BSA/AML Compliance Checklist for Community Banks (2026)

A practical BSA/AML compliance checklist for community banks covering CDD, SAR filing, CTR requirements, and exam preparation. Built for compliance teams under $10B.

By Canarie Team·

BSA/AML Compliance Checklist for Community Banks (2026)

Community banks face the same BSA/AML examination scrutiny as institutions ten times their size—but with a fraction of the compliance resources. This checklist covers what examiners actually evaluate during BSA/AML examinations, organized by the five pillars of an effective AML program as defined in the FFIEC BSA/AML Examination Manual.

Key Takeaways:

  • BSA/AML programs require documented evidence across five pillars, not just policies
  • CDD and beneficial ownership requirements under 31 CFR § 1010.230 are examination hot spots
  • SAR filing decisions must be documented within 30 days of detection—examiners check timestamps
  • Independent testing must cover all program elements, not just transaction monitoring

The Five Pillars: What Your BSA/AML Program Must Include

The Bank Secrecy Act (31 U.S.C. § 5311 et seq.) requires financial institutions to maintain programs with five core components. Examiners evaluate each independently—weakness in one pillar can result in a Matter Requiring Attention (MRA) regardless of strength elsewhere.

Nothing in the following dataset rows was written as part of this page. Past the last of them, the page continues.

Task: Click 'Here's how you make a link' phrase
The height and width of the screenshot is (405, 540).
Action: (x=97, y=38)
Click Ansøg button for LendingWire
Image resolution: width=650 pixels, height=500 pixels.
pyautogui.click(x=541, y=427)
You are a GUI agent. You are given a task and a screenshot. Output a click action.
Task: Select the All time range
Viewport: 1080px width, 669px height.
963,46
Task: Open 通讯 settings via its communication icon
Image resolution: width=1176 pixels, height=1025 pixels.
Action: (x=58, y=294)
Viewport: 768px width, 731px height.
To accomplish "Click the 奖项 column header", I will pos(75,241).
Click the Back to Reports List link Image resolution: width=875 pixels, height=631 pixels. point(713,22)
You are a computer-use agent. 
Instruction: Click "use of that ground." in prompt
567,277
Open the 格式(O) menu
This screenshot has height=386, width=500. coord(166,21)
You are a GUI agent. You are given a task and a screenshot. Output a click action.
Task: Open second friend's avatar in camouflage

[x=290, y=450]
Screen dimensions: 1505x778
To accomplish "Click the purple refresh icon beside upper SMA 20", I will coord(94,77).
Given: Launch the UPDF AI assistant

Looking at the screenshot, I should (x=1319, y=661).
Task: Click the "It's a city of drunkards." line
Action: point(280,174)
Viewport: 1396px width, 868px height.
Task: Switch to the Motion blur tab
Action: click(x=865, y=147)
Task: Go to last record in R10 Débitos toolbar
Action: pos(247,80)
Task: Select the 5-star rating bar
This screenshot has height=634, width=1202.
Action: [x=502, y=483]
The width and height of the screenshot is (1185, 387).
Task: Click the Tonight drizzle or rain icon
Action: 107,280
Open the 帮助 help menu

Pillar 1: Internal Controls

Your internal controls must be documented, not assumed. Examiners look for:

  • Written policies and procedures that address your specific products, services, customers, and geographic locations
  • Clear assignment of BSA Officer responsibilities under 12 CFR § 21.21
  • Dual control over SAR filing decisions
  • Documented approval workflows for high-risk customers and transactions
  • Evidence that controls are actually executed (attestations, completion records, audit trails)

A common examination finding: policies exist but no evidence demonstrates they're followed. If your policy says "high-risk customers are reviewed quarterly," examiners will ask for the last four quarterly reviews.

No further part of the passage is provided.